I'm working on a flood survey for a vacant parcel that is completely covered by a Zone A floodplain. After shooting elevations I have found a 3 acre portion of the property that is above the BFE. The client wants to pursue a LOMA for this portion of the property, so I need to prepare a legal and map to upload to FEMA along with the application. Does anyone have any experience preparing these type of descriptions? Should it be any different than any other metes and bounds description or include any special wording? FEMA' s instructions are kind of vague on this and wanted to see if anyone on here had any first hand experience?
strip out any calls to points or adjoiners, just bearings and distances. if you begin at the corner of "lot 29" of such and such subdivision, leave off the subdivision part. Why? cause they are FEMA.
Tie into their benchmarks.
Show the contour for their flood elevation.
Show your LOMA area metes and bounds relative to that contour line.
Paul in PA
I did one of these about 6 months ago. My legal began at a corner of the property that was above the BFE. Then went along the perimeter until I hit the BFE contour calling out the datum, then followed that contour around until I hit the perimeter again and then closed out to the point of beginning. This was a lot in a recorded subdivision so it was pretty straight forward.

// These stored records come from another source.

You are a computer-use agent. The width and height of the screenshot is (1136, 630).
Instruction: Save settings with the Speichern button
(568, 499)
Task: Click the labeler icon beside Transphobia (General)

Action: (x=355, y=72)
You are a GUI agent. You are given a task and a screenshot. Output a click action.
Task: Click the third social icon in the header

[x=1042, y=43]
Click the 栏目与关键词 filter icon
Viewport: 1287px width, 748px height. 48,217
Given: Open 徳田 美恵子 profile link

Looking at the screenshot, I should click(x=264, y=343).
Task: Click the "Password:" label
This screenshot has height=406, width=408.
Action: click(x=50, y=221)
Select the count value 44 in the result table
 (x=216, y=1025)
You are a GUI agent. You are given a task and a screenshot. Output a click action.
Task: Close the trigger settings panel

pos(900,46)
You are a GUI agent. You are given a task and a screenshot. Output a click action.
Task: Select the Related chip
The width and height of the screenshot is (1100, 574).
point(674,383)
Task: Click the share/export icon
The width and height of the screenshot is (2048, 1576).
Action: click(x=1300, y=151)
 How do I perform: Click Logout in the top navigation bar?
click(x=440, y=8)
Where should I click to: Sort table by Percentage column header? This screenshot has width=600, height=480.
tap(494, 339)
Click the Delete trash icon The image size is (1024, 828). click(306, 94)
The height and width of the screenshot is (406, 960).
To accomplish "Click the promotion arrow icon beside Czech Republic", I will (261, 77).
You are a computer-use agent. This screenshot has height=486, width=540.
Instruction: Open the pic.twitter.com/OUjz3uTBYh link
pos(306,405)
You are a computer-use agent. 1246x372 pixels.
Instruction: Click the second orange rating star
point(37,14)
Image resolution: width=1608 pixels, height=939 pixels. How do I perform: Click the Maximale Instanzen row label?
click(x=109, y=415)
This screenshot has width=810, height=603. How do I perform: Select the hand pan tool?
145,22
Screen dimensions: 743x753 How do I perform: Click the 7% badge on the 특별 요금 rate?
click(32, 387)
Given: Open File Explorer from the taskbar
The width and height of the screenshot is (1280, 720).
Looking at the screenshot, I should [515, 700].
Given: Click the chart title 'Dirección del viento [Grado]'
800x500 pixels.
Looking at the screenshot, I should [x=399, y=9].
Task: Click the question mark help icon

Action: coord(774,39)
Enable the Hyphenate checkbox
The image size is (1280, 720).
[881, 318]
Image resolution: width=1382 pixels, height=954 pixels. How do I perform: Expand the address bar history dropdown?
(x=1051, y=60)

> strip out any calls to points or adjoiners, just bearings and distances. if you begin at the corner of "lot 29" of such and such subdivision, leave off the subdivision part. Why? cause they are FEMA.
It doesn't matter that you are a professional surveyor. If you refuse to edit your 'certified' metes & bounds, they will re-write it for you. They will take out all bounds including calls for elevation (contour), datum, adjoiners, aliquot lines, acres, etc.
I suggest comparing the final LOMA description to your certified description to make sure FEMA is removing the correct portion.
Here is an example of a FEMA re-write:
Good Luck,
DDSM
What's the chances of getting a LOMA through on property that is currently in the floodway?
> What's the chances of getting a LOMA through on property that is currently in the floodway?
If your LOMA is based upon "better terrain data" topo survey and NOT on FILL, you have a chance.
The Floodway is a portion of the Floodplain and if you show the property was "inadvertently included" in the floodplain, FEMA usually removes from both.
DDSM:beer:
Thanks for the replies. It's a Zone A, not the floodway, but a BFE was established a few years back for a LOMA that was granted to an adjoining lot. The adjoining lot used the lowest lot method, but I found that a portion of my lot is below the BFE. Just wasn't sure on how to approach the description.
Ah shux, you mean they probably butchered the nice description I wrote with elevations at every intersection?
Not that this has anything to do with the question posted, but in the first all in the description I would have added "along the East line of said 1/4-1/4" (if that's the case) to remove any doubt as to what line it is based on. I can't stand to find a deed that starts off on a bearing that is obviously not in a cardinal direction.;-)
> Not that this has anything to do with the question posted, but in the first all in the description I would have added "along the East line of said 1/4-1/4" (if that's the case) to remove any doubt as to what line it is based on. I can't stand to find a deed that starts off on a bearing that is obviously not in a cardinal direction.;-)
LOL...that was one of the calls removed.